Germen Federal Supreme Court strengthens insolvency administrators' rights to information and access vis-à-vis auditors
Germen Federal Supreme Court strengthens insolvency administrators' rights to information and access vis-à-vis auditors
22.01.2026, Julia Klesse

In a landmark decision, the German Federal Supreme Court has significantly strengthened the rights of insolvency administrators vis-à-vis auditing firms. The ruling of 11 December 2025 (III ZR 438/23) clarifies for the first time at the highest court level that insolvency administrators have comprehensive rights to information and inspection vis-à-vis the auditors of the insolvent company, including, in principle, with regard to so-called "working papers". The ruling was handed down in a liability case in the "Wirecard Complex," but has practical relevance in all situations in which insolvency administrators request access to the audit documents of auditors – often an important first step before examining and asserting liability claims.

A.    Facts

The case concerned the insolvency proceedings relating to the assets of W. AG i.L. and W. Technologies GmbH i.L. The insolvency administrator asserted extensive claims against the previous auditing firm, in particular for information about the content of working papers, access to these files and answers to specific questions about the quality of the audit. The background to this was considerable criticism by a parliamentary committee of inquiry, which had identified "serious omissions" on the part of the auditors in the audit of the financial statements.

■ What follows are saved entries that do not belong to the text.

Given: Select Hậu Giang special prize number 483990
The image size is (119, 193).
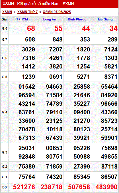Looking at the screenshot, I should 106,187.
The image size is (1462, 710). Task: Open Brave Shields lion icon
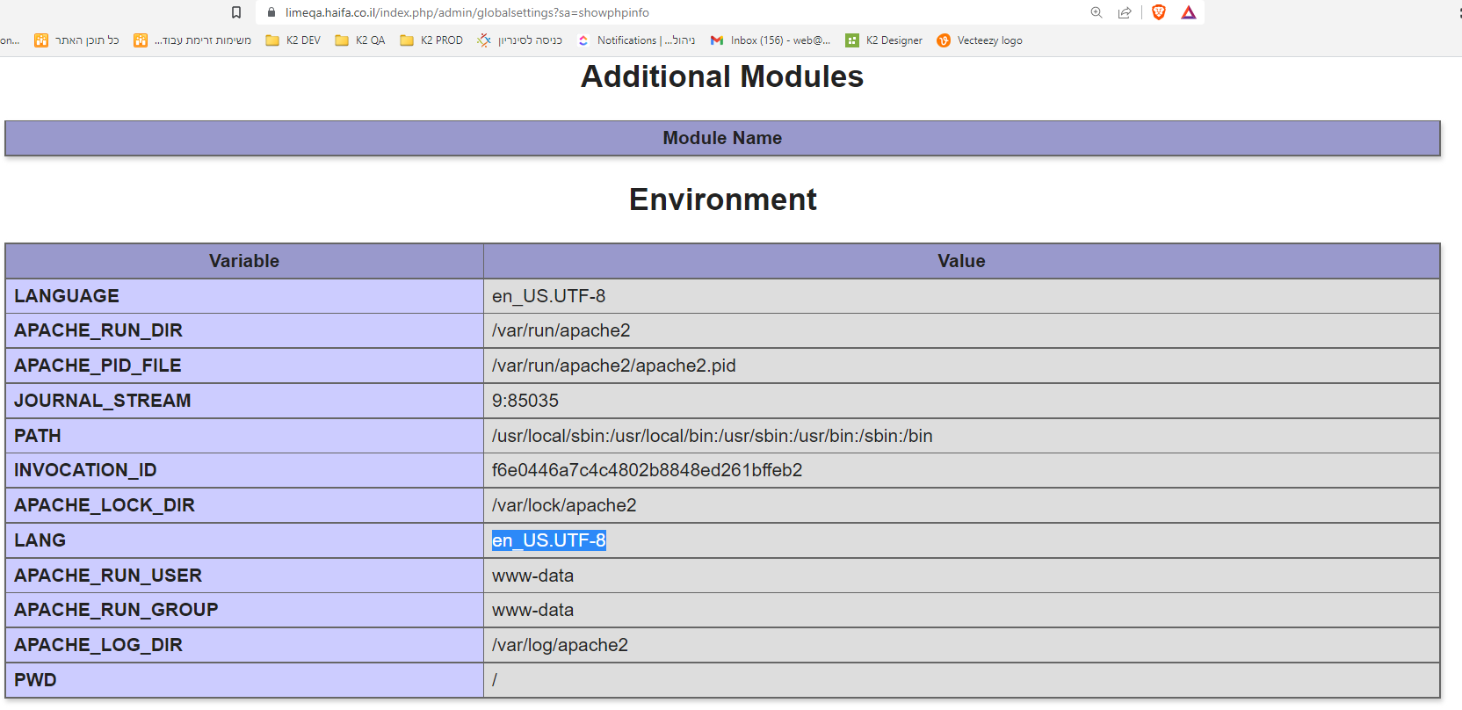pos(1159,12)
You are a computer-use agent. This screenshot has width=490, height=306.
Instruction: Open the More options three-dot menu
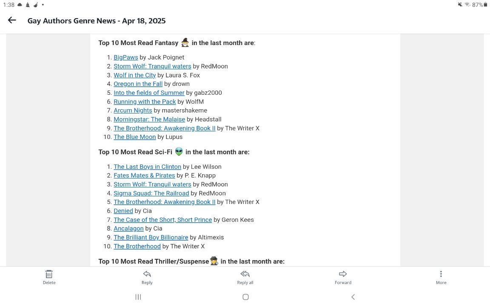(441, 274)
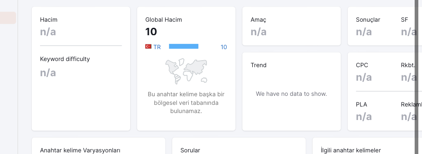
Task: Click the Keyword difficulty label
Action: [65, 59]
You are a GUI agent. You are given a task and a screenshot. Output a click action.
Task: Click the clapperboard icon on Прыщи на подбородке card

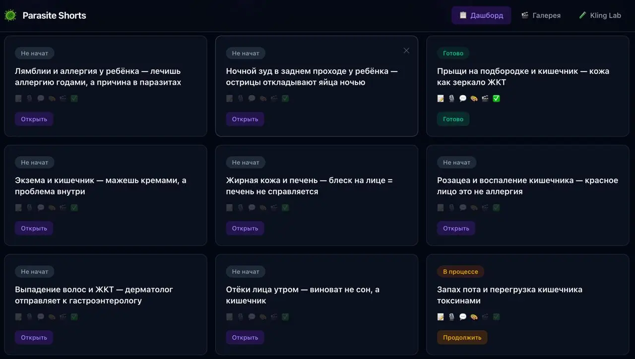click(485, 98)
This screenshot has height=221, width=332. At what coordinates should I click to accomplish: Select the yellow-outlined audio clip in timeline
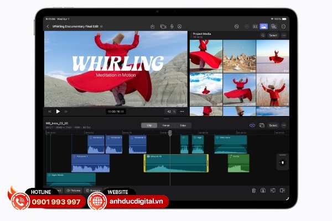pos(176,163)
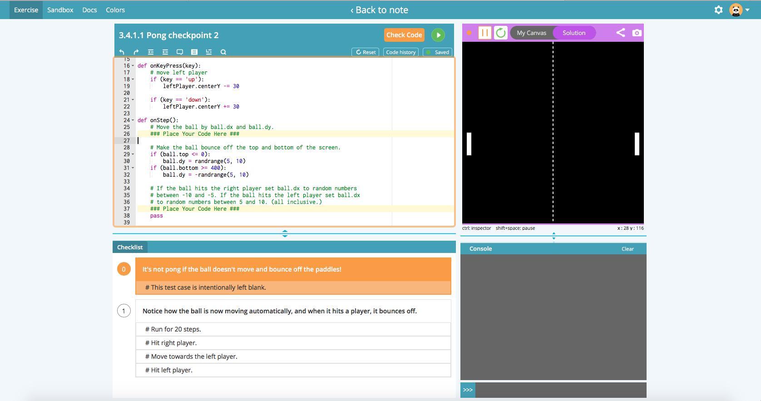Screen dimensions: 761x401
Task: Collapse the onKeyPress function fold arrow
Action: pos(133,66)
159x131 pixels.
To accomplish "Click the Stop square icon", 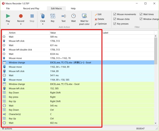I will click(32, 16).
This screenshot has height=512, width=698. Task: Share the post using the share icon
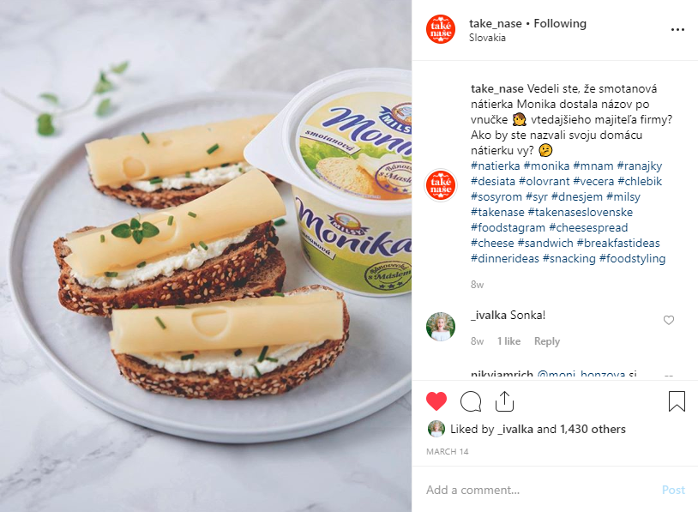coord(504,401)
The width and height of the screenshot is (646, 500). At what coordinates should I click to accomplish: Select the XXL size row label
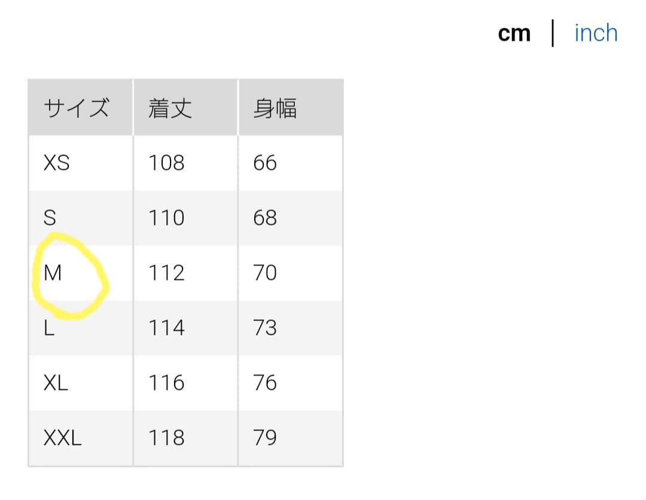62,438
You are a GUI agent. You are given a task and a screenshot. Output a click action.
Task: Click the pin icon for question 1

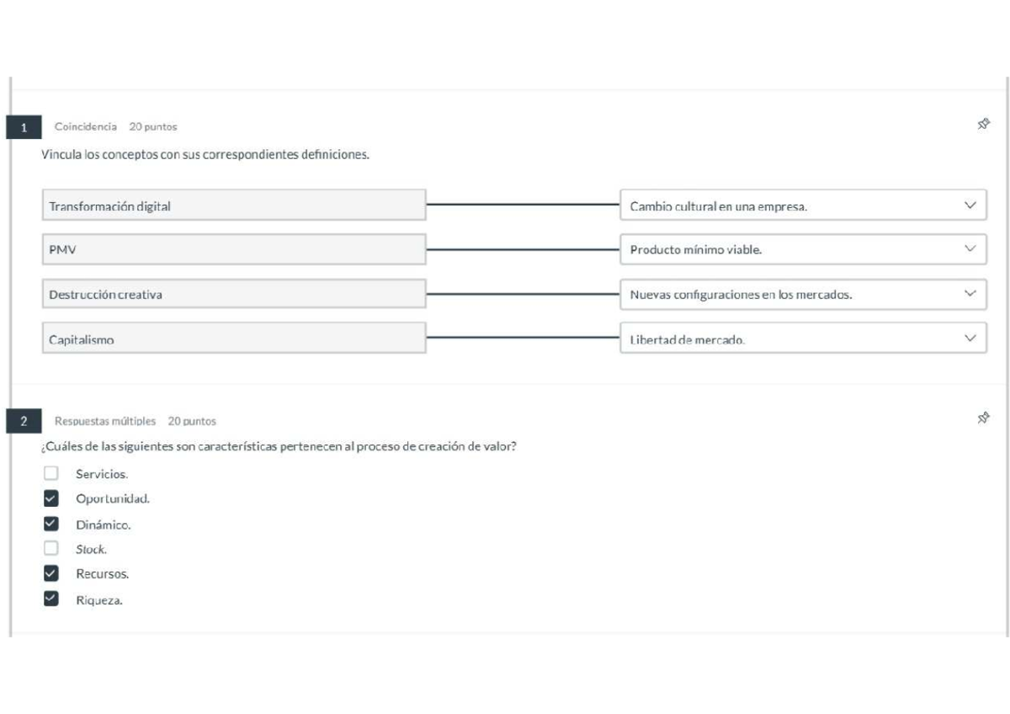click(x=982, y=125)
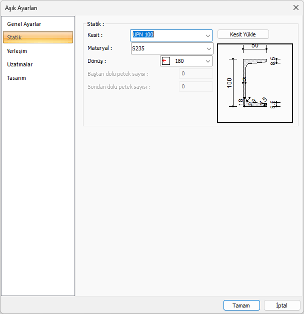This screenshot has height=314, width=304.
Task: Click the Sondan dolu petek sayısı field
Action: point(196,86)
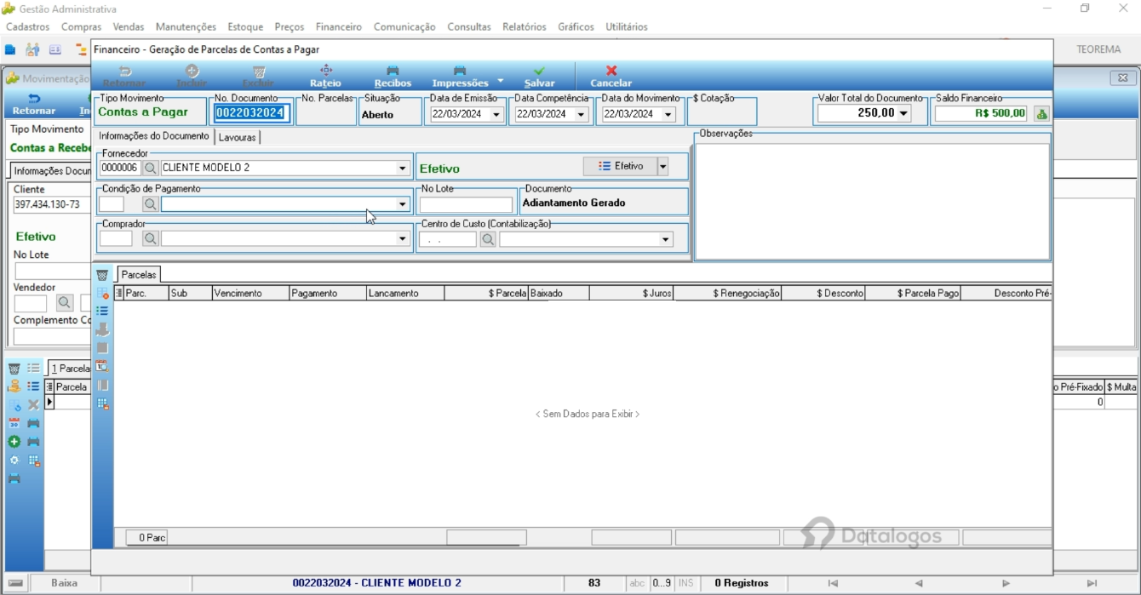Click the green money icon beside Saldo Financeiro
The image size is (1141, 595).
coord(1041,113)
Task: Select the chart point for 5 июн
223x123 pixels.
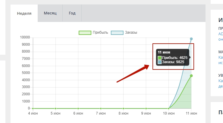Action: 55,108
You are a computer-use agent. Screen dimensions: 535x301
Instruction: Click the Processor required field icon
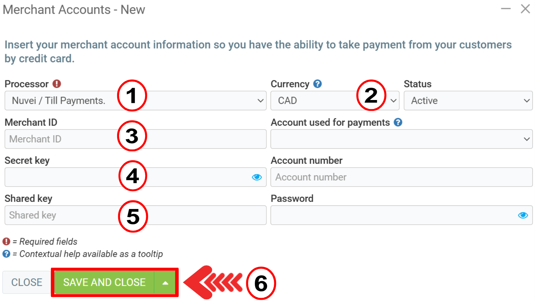click(x=57, y=84)
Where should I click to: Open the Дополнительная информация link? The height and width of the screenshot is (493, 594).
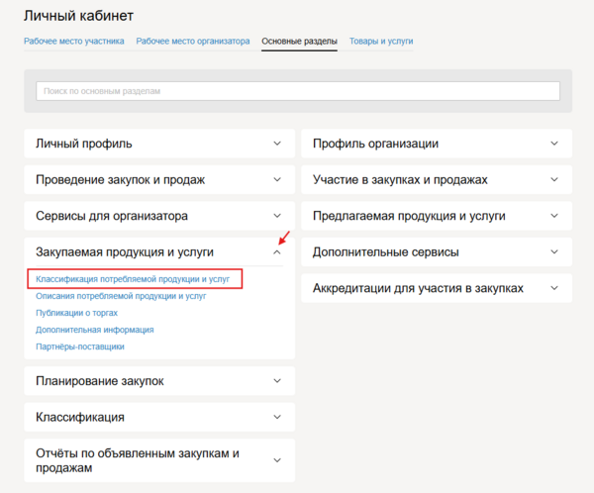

B.     Key decision of the German Federal Supreme Court

In its decision, the German Federal Supreme Court clarified the following fundamental questions:

1.      Audit contracts as agency agreements The German Federal Supreme Court classifies contracts for annual and consolidated financial statement audits as contracts for work and services of an agency nature in accordance with Section 675 (1) of the German Civil Code (BGB). This is of crucial importance, as it means that the provisions of Sections 666 and 667 BGB on information, accountability and disclosure apply.

2.      Comprehensive rights to information and inspection Pursuant to Section 675 (1) and Section 666 BGB in conjunction with Section 80 (1) of the German Insolvency Code (InsO), insolvency administrators have comprehensive rights vis-à-vis the auditor. These include:

  • Information about the contents of the working files

  • Disclosure/inspection of the complete files

  • Answers to specific questions about the quality of the audit

3.      Scope of the obligation to disclosure The claim for disclosure generally covers the entire working papers within the meaning of section 51b (1) and (5) German Auditing Regulations (WPO), including all correspondence with third parties, notes on meetings with third parties and the documents created by the auditor. The only exceptions are:

  • Internal working papers

  • Records of personal impressions from discussions with third parties

  • Collections of confidential background information

  •   Documents already in the client's possession

However, the German Federal Supreme Court has clarified that the term "internal working papers" must be interpreted narrowly. Only those documents are excluded from the obligation to disclosure which the auditor has prepared solely for himself as a working aid for the performance of his assignment and which are therefore only relevant to him. On the other hand, records that document the audit procedures performed and are therefore necessary to provide a third party with an accurate picture of the activities carried out by the auditor in accordance with Section 51b (1) WPO are not excluded from the obligation to disclose.

The burden of proof for a restriction of the obligation to disclose lies with the auditor.

4.      Scope of the duty to provide information The right to information does not only apply to the part of the documents that would also have to be disclosed. Rather, the right to information goes beyond this and does not require the client to need the information to prepare further claims.

5.      Important clarification regarding the statute of limitations The statute of limitations for claims under Section 666 (2) and (3) of the BGB begins at the latest upon termination of the engagement – a "postponement until the claim is asserted" does not apply. The existence of the subjective requirements is affirmed without further justification; it is merely clarified that no knowledge or grossly negligent ignorance of misconduct on the part of the annual auditor is required.

6.      No automatic "prohibition of destruction" There is no automatic right to prevent the destruction of the working papers. In particular, there must be a risk of repetition or first-time commission.

C.    Implications for practice

  • Strengthening of enforcement options in investigating the causes of insolvency and considerable facilitation of evidence preservation

  • "Internal working papers" must be interpreted narrowly: a blanket defence based on the argument that they are "internal" is not convincing – the auditor bears the burden of proof if he wishes to exclude documents.

  • Keep an eye on the statute of limitations: anyone who needs documents/information from older audit years should act early. Claims can quickly become time-barred if the assignment was a long time ago.